### Directions for this task:
Copy, character for character, the records from the line with "Open the Support help icon" up to and including the line with "Looking at the screenshot, I should tap(31, 135).".

### Extracted records:
::::

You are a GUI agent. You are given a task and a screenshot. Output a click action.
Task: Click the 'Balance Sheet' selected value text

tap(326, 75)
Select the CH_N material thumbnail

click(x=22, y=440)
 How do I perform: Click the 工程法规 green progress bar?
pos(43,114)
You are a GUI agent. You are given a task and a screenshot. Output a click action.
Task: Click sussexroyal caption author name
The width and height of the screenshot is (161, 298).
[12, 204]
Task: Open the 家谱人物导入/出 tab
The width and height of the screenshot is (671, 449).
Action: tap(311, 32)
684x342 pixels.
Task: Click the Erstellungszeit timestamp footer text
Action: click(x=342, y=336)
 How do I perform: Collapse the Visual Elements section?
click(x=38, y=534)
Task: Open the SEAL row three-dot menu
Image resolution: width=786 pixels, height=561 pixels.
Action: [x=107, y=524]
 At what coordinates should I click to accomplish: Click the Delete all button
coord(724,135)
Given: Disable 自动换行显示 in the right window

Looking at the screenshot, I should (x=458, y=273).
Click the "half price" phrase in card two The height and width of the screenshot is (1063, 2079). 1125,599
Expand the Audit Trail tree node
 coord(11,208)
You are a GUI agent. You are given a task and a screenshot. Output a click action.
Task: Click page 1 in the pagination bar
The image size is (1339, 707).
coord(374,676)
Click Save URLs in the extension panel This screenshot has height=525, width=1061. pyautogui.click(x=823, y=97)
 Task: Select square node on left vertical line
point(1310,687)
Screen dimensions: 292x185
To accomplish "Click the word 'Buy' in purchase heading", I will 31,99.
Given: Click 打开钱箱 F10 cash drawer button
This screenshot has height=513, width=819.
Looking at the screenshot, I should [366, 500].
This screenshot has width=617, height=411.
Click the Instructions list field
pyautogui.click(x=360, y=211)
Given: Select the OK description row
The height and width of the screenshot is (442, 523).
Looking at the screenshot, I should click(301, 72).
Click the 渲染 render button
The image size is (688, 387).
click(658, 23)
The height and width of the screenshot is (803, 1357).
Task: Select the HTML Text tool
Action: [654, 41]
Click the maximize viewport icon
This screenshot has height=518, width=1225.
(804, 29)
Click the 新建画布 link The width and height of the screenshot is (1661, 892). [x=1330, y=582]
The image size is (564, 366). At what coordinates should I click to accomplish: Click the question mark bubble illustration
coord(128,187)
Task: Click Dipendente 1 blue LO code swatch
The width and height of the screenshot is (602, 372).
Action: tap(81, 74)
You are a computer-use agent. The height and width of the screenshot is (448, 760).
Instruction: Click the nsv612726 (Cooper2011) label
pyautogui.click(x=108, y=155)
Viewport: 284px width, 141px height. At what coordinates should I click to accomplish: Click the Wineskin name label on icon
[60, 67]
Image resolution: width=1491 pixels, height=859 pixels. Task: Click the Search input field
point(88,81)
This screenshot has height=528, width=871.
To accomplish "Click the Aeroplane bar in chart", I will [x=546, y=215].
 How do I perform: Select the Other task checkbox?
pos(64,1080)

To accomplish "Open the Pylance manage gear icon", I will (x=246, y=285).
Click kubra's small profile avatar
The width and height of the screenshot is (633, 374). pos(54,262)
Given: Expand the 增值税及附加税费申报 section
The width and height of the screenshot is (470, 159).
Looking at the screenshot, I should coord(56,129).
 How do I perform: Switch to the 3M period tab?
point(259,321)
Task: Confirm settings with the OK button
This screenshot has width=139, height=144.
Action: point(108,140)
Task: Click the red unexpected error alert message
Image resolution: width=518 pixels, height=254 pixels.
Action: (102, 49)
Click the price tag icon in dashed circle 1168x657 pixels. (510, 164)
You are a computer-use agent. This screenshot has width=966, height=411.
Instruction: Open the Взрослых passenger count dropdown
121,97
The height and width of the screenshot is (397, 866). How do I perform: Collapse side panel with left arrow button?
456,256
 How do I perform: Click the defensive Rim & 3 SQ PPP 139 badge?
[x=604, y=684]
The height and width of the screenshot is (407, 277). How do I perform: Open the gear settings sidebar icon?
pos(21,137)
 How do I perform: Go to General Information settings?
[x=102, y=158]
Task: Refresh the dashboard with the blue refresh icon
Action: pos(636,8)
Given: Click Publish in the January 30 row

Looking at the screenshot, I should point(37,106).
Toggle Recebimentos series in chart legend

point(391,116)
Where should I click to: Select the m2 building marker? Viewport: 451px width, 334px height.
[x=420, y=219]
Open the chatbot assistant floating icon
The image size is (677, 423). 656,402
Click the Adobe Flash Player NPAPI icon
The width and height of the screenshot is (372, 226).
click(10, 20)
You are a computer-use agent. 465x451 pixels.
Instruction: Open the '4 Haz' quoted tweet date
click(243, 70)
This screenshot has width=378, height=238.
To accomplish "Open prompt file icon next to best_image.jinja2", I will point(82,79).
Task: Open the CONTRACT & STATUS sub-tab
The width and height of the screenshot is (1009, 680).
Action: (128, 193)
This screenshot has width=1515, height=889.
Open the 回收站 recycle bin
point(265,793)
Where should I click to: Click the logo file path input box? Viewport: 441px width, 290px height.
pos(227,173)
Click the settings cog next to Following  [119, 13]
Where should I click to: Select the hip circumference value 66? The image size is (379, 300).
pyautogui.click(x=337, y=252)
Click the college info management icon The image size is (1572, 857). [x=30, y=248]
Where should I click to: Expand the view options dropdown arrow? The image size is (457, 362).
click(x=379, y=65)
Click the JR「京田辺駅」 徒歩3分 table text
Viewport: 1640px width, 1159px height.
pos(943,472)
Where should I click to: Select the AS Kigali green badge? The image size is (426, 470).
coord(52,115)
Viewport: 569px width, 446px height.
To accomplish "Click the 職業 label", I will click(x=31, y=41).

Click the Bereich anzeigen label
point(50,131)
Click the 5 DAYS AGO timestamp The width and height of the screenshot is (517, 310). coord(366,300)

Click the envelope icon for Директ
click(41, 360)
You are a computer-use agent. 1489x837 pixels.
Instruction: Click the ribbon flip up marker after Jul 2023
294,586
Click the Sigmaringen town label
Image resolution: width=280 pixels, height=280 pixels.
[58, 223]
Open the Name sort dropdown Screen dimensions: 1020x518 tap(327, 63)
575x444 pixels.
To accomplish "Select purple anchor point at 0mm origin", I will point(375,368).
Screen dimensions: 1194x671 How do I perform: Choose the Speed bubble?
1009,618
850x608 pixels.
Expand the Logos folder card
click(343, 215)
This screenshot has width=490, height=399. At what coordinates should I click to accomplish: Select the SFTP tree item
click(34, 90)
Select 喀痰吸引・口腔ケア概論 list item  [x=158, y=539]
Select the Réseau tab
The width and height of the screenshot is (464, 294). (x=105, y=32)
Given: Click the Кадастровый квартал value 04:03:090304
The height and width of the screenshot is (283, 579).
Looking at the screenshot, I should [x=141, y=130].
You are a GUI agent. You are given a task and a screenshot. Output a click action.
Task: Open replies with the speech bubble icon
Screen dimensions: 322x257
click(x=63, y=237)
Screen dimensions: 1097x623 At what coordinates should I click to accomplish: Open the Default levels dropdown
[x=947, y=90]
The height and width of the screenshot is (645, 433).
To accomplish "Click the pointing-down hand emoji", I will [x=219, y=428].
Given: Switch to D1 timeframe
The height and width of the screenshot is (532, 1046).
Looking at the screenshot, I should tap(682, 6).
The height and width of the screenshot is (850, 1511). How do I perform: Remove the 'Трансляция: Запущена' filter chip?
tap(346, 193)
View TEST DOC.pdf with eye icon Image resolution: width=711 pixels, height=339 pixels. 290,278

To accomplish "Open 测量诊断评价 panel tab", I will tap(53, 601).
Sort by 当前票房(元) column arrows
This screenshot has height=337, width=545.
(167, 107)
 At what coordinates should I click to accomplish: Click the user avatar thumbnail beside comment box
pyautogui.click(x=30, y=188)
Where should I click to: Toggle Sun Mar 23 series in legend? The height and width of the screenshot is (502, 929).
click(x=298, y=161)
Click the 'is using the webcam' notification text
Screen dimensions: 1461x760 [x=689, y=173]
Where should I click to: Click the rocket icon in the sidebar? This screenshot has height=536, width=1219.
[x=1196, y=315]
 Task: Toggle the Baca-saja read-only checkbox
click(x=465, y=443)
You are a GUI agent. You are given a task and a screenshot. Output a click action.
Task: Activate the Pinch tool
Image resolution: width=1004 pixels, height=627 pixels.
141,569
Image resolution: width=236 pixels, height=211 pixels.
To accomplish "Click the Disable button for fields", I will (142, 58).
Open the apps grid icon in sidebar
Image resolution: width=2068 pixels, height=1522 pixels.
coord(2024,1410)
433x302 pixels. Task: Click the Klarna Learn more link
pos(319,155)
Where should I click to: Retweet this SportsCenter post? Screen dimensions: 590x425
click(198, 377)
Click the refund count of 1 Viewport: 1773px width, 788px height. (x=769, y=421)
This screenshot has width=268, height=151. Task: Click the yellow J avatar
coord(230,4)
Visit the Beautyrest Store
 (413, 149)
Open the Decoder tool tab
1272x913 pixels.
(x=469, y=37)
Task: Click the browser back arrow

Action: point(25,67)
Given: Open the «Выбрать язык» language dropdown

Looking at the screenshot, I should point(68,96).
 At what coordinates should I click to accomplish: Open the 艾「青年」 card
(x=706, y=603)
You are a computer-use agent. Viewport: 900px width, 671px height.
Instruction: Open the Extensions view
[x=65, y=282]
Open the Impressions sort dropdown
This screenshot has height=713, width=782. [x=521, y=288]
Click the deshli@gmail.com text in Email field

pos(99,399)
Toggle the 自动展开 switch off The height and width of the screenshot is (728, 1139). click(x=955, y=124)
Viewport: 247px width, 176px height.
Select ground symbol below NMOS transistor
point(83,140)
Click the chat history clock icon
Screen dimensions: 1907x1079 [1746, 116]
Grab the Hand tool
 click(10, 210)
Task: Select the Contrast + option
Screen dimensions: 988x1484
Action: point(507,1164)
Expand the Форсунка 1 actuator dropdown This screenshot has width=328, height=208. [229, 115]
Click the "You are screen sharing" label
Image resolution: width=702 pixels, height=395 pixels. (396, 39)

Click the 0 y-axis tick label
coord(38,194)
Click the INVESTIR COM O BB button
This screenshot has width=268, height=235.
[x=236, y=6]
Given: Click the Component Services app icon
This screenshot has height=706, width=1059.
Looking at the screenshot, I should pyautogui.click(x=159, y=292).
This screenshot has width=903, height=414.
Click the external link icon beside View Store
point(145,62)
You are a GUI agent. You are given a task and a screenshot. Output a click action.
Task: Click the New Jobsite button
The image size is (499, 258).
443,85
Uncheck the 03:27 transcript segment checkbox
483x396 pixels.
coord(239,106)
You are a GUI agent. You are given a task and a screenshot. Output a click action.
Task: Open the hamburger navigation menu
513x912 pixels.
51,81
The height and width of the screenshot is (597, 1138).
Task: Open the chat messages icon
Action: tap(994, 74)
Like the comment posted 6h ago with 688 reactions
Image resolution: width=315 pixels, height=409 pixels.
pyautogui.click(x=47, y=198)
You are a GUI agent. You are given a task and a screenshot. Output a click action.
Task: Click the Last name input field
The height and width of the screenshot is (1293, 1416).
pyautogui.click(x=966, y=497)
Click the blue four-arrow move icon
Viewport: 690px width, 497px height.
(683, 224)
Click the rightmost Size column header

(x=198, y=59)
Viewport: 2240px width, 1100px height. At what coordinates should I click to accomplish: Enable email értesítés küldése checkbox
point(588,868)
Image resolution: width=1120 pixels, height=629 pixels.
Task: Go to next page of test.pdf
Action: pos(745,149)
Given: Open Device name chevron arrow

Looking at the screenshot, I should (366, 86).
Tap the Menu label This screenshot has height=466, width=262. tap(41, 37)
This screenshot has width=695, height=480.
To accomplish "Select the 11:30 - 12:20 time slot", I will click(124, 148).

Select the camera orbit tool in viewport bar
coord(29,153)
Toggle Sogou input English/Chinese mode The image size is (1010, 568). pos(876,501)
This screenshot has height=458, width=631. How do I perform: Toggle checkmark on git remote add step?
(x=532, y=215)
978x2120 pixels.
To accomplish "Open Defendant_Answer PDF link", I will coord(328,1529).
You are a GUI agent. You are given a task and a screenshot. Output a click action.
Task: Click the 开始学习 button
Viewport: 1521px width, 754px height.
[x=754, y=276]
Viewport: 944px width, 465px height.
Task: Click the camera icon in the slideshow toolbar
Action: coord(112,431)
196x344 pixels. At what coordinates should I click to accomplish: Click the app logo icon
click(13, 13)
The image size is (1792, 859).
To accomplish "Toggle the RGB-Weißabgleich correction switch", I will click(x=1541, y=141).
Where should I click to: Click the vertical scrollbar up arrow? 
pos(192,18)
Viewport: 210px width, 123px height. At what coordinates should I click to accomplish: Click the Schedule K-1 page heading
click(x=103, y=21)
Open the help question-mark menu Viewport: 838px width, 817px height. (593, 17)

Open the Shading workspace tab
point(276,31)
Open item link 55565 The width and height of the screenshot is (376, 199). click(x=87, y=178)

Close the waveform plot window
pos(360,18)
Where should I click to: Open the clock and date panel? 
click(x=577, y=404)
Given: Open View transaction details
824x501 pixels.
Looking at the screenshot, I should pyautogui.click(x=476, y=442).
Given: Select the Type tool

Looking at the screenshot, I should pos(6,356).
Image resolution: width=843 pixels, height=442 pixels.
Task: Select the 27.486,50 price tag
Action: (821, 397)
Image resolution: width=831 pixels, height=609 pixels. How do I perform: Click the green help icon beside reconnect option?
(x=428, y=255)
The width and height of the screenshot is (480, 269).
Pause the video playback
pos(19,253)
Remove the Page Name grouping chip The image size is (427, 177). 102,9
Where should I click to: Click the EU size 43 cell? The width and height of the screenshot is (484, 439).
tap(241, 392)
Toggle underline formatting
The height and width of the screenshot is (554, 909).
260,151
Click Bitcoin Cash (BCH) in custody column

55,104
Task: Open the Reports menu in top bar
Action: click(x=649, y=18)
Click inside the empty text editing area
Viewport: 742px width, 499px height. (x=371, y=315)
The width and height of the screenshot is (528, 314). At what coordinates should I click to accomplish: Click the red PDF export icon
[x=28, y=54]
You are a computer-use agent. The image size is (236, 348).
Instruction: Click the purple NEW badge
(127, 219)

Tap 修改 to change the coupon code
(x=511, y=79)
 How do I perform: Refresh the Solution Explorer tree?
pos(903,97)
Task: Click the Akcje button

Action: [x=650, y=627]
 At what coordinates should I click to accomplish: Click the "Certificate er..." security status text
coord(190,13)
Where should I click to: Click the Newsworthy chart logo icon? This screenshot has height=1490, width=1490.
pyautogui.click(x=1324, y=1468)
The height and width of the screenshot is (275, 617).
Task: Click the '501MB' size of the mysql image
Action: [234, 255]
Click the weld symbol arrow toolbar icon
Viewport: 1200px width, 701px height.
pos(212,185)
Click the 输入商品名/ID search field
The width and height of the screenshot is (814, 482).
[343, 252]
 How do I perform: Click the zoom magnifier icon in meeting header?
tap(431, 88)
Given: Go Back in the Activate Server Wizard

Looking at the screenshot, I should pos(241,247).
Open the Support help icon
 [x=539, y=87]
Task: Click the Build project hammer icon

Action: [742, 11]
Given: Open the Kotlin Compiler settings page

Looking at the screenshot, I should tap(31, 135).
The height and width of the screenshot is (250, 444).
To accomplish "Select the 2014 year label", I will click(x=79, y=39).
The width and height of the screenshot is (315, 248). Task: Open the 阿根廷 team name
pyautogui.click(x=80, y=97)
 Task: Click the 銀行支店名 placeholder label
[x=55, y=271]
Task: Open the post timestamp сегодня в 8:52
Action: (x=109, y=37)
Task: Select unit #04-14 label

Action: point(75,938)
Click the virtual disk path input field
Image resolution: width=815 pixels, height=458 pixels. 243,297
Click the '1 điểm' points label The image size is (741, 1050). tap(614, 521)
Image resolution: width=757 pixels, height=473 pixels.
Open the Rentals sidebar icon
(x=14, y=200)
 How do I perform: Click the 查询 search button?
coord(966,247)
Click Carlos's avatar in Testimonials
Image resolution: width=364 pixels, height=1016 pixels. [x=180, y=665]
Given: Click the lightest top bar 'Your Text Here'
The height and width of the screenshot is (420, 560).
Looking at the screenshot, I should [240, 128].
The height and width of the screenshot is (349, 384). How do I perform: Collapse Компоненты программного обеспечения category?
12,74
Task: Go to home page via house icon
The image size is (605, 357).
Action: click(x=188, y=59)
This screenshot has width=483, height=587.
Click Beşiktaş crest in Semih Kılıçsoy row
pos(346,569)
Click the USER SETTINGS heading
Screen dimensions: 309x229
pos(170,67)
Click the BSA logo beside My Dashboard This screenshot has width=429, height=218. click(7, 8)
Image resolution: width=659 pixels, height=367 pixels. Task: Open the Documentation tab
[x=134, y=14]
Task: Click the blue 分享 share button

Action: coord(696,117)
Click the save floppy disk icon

::::

### Result of the task:
Open the Support help icon
 [x=539, y=87]
Task: Click the Build project hammer icon

Action: [742, 11]
Given: Open the Kotlin Compiler settings page

Looking at the screenshot, I should tap(31, 135).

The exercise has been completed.